ENTREPRISES & STRATÉGIES — Commerce

Protection du consommateur

Des boucheries rappelées à l’ordre



Le ministère de la Protection des consommateurs a épinglé 18 boucheries sur 41 n’appliquant pas la réglementation en vigueur en matière de tare.  (Photo: Matic Zorman/Maison Moderne/archives)

Le ministère de la Protection des consommateurs a épinglé 18 boucheries sur 41 n’appliquant pas la réglementation en vigueur en matière de tare.  (Photo: Matic Zorman/Maison Moderne/archives)

Le ministère de la Protection des consommateurs a rappelé plusieurs boucheries du pays à l’ordre concernant la «tare». Certaines ont même été sanctionnées, à défaut de s’être mises en conformité.

Après plusieurs contrôles quant au respect de la «tare» sur les emballages dans les boucheries, le ministère de la Protection des consommateurs a épinglé 18 boucheries sur 41 n’appliquant pas la réglementation en vigueur.

Pour rappel, lors de l’achat d’aliments frais en vrac, le commerçant a le droit de facturer l’emballage de ces aliments au consommateur. Le prix de l’emballage, cependant, ne doit pas dépendre du poids ni du prix de l’aliment acheté, mais doit être fixé séparément. Autrement dit, l’emballage d’un carré de bœuf ne doit pas être facturé au prix de la viande. Ainsi, avant de peser les aliments, le commerçant doit ajuster sa balance en déduisant la tare pour que le poids de l’emballage n’affecte pas le prix de l’aliment en question.

Pas au courant de la législation

Sur l’ensemble des 41 contrôles effectués par le ministère dirigé par Paulette Lenert  (LSAP), 18 établissements n’affichaient pas correctement la tare. «Il s’est avéré qu’une partie non négligeable de ces commerces ne semblait pas être au courant de la législation en la matière, et les représentants du ministère en ont profité pour informer et sensibiliser les professionnels concernés sur leurs obligations.»
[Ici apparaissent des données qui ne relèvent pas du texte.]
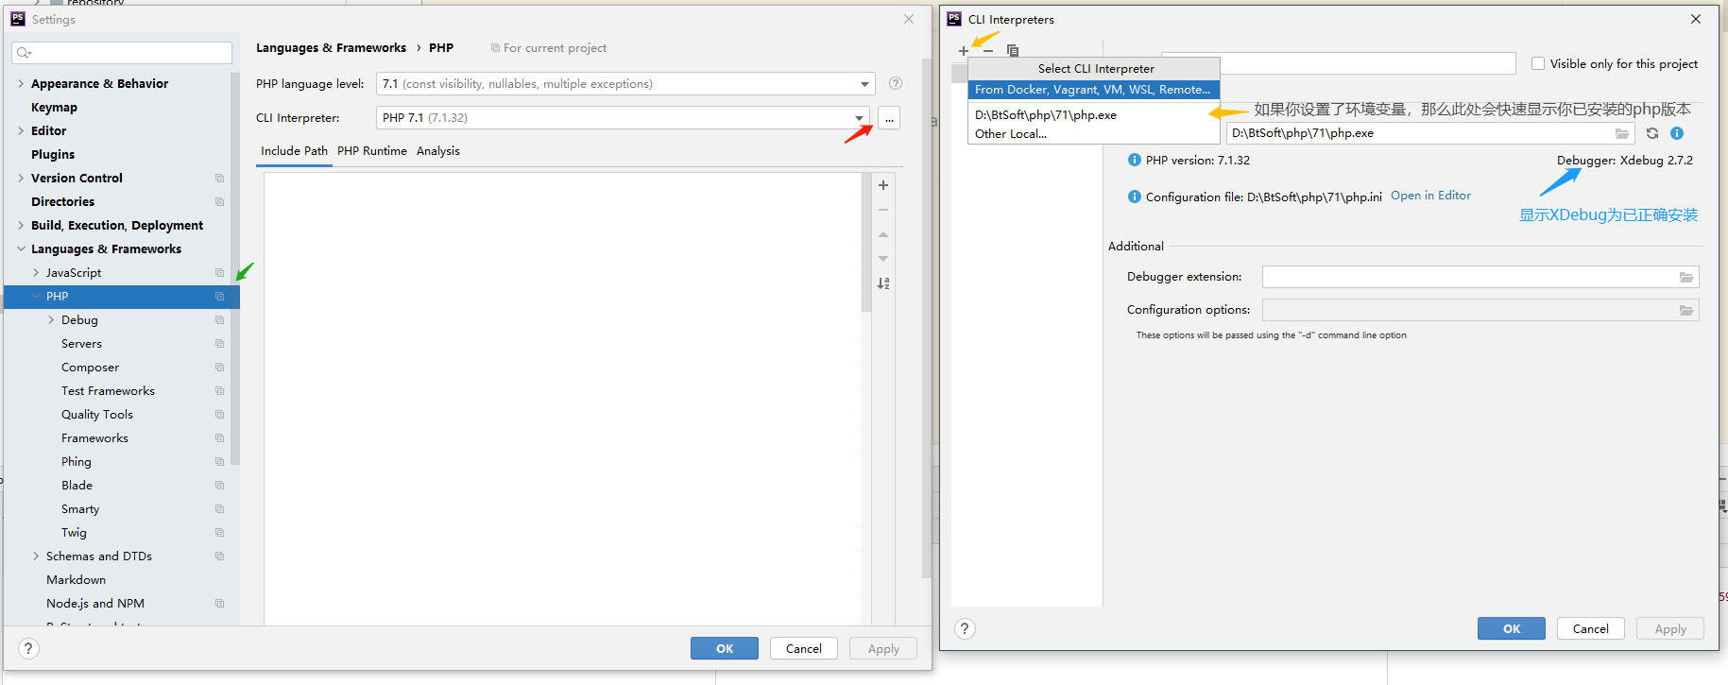Open CLI Interpreter ellipsis browse button
The height and width of the screenshot is (685, 1728).
click(x=889, y=118)
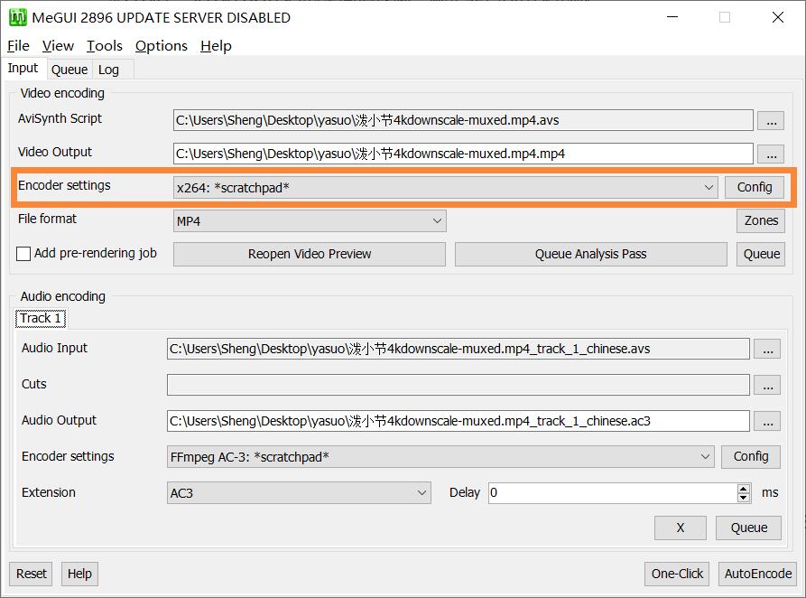Increase the audio Delay value

(744, 489)
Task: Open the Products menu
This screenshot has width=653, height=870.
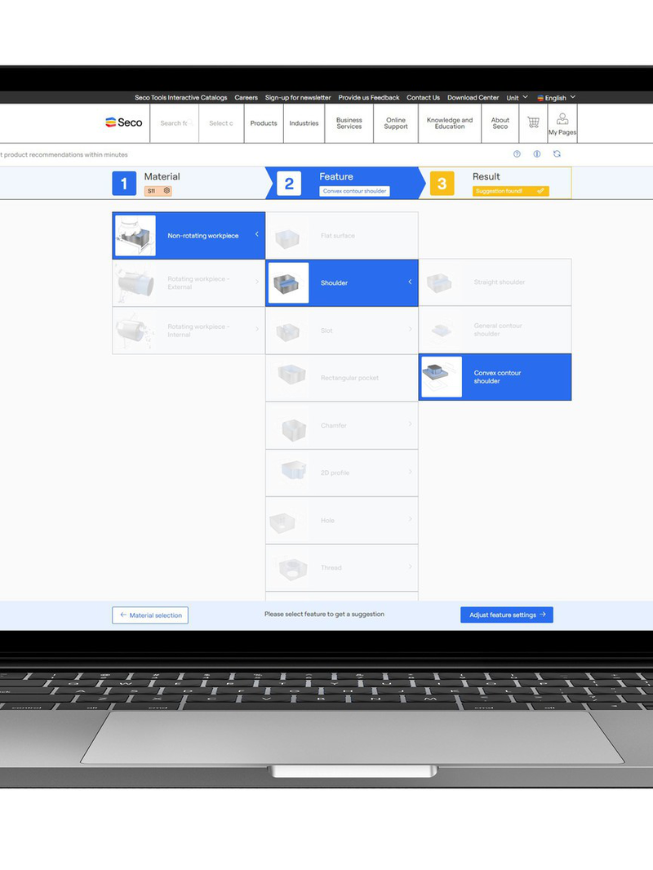Action: click(x=264, y=123)
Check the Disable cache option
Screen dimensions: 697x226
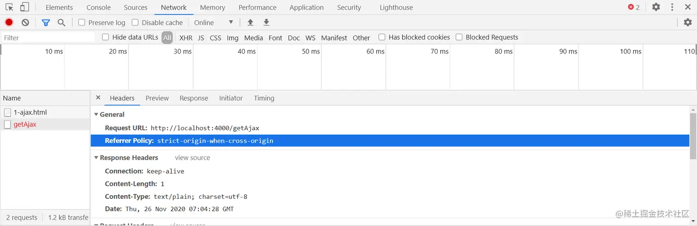135,22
Mais visiblement, après un second contrôle, six établissements n’étaient toujours pas en conformité. Le ministère de la Protection du consommateur a dû sévir en infligeant des sanctions.

Dans le où cas où le consommateur doit peser lui-même un aliment, comme c’est souvent le cas dans les grandes surfaces, les balances doivent disposer d’une touche «tare» accessible au client. «Il arrive encore qu’une ou plusieurs tares par défaut soient programmées d’office en fonction du poids des emballages mis à disposition par le professionnel», a déploré le ministère de la Protection du consommateur.

Des contrôles auront encore lieu, par ailleurs.